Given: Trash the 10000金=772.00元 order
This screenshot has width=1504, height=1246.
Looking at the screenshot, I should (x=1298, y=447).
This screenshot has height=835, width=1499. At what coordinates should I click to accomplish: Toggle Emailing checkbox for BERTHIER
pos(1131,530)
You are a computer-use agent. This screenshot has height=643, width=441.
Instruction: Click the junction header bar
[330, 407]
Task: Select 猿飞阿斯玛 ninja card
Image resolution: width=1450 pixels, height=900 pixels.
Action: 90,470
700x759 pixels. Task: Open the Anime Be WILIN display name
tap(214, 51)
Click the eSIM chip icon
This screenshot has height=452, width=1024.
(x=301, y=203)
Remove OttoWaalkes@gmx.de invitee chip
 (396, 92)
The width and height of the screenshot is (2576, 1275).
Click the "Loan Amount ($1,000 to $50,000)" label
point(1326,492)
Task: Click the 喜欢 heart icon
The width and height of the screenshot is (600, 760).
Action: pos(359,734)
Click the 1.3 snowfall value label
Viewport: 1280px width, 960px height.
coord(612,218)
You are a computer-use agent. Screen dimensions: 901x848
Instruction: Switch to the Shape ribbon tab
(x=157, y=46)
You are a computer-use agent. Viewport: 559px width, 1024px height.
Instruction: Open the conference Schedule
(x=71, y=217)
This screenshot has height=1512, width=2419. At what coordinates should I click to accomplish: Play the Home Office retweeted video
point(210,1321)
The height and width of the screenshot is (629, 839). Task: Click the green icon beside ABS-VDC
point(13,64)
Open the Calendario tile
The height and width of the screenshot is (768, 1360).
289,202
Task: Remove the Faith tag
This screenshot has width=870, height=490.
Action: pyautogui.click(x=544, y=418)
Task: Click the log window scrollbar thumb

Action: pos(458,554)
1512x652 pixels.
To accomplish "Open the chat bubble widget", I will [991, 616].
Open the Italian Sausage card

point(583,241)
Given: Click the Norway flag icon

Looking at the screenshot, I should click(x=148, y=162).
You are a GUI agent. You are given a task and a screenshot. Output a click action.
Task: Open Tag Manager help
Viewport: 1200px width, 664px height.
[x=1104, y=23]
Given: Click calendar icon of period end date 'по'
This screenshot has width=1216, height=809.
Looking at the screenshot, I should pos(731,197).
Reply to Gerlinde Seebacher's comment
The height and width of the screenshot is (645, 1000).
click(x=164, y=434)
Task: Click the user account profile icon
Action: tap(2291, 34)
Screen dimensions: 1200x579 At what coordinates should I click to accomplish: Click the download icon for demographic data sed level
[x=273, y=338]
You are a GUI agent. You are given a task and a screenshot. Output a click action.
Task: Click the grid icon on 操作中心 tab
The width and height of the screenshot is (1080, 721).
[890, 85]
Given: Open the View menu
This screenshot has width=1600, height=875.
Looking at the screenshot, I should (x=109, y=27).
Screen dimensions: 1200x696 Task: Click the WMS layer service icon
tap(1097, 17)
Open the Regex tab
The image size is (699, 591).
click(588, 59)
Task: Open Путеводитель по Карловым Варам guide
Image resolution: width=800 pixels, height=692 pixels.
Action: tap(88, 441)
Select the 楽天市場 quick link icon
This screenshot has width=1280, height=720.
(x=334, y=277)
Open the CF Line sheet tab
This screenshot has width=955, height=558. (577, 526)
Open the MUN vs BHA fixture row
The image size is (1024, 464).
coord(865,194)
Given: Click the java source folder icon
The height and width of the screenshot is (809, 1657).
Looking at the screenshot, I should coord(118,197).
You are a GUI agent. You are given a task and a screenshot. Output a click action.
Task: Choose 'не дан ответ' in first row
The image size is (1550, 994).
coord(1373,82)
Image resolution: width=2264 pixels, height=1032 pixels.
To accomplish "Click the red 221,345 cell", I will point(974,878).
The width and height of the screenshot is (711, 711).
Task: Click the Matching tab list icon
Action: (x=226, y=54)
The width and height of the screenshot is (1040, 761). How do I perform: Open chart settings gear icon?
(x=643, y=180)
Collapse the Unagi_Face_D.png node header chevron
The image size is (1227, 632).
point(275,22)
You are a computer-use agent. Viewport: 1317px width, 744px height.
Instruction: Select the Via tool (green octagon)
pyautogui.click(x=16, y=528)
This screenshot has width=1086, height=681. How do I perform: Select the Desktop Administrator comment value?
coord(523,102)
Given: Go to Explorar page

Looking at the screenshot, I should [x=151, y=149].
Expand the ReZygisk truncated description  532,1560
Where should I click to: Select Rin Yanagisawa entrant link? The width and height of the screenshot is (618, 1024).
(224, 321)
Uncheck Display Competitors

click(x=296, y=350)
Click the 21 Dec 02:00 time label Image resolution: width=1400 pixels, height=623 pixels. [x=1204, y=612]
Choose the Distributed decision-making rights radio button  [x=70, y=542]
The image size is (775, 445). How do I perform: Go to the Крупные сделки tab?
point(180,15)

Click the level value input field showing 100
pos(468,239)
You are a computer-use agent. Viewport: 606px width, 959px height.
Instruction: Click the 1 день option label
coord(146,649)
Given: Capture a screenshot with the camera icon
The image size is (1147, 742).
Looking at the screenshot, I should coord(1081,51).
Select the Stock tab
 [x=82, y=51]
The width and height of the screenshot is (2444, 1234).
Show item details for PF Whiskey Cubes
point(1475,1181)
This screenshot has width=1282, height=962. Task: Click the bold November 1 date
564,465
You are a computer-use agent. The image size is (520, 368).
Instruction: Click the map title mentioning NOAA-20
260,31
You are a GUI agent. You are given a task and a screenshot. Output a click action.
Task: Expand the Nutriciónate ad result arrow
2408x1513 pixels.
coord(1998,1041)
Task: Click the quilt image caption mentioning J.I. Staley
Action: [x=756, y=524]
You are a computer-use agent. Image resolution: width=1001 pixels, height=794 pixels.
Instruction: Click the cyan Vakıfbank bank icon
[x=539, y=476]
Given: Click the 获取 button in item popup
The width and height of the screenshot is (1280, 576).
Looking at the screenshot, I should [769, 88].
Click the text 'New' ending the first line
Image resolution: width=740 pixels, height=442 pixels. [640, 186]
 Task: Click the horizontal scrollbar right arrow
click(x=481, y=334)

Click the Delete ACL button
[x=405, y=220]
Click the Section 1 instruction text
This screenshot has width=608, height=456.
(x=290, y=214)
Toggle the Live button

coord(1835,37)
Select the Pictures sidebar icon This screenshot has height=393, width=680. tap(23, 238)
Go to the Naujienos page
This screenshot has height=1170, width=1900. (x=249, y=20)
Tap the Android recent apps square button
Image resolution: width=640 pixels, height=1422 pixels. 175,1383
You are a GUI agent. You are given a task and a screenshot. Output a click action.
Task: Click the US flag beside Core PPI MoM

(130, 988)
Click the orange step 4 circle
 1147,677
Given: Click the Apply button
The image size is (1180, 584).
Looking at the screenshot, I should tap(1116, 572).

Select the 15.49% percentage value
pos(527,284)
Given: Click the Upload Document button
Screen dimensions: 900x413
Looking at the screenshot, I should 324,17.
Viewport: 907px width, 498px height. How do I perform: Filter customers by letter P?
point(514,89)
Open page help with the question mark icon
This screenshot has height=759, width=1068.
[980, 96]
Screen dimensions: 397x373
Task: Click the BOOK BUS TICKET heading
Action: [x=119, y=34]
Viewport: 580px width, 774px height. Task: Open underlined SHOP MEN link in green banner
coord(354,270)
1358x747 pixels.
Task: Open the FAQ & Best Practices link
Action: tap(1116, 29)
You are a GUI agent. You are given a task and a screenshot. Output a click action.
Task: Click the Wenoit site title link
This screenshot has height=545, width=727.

------------------------------------------------

▶ [TASK GOAL] Reproduce word for word the lines of the records above, beginning at the first and ending with the line where "Task: Click the 喜欢 heart icon" appears, and nothing past it.

▶ [SOLUTION]
Given: Trash the 10000金=772.00元 order
This screenshot has width=1504, height=1246.
Looking at the screenshot, I should (x=1298, y=447).
This screenshot has height=835, width=1499. At what coordinates should I click to accomplish: Toggle Emailing checkbox for BERTHIER
pos(1131,530)
You are a computer-use agent. This screenshot has height=643, width=441.
Instruction: Click the junction header bar
[330, 407]
Task: Select 猿飞阿斯玛 ninja card
Image resolution: width=1450 pixels, height=900 pixels.
Action: 90,470
700x759 pixels. Task: Open the Anime Be WILIN display name
tap(214, 51)
Click the eSIM chip icon
This screenshot has height=452, width=1024.
(x=301, y=203)
Remove OttoWaalkes@gmx.de invitee chip
 (396, 92)
The width and height of the screenshot is (2576, 1275).
Click the "Loan Amount ($1,000 to $50,000)" label
point(1326,492)
Task: Click the 喜欢 heart icon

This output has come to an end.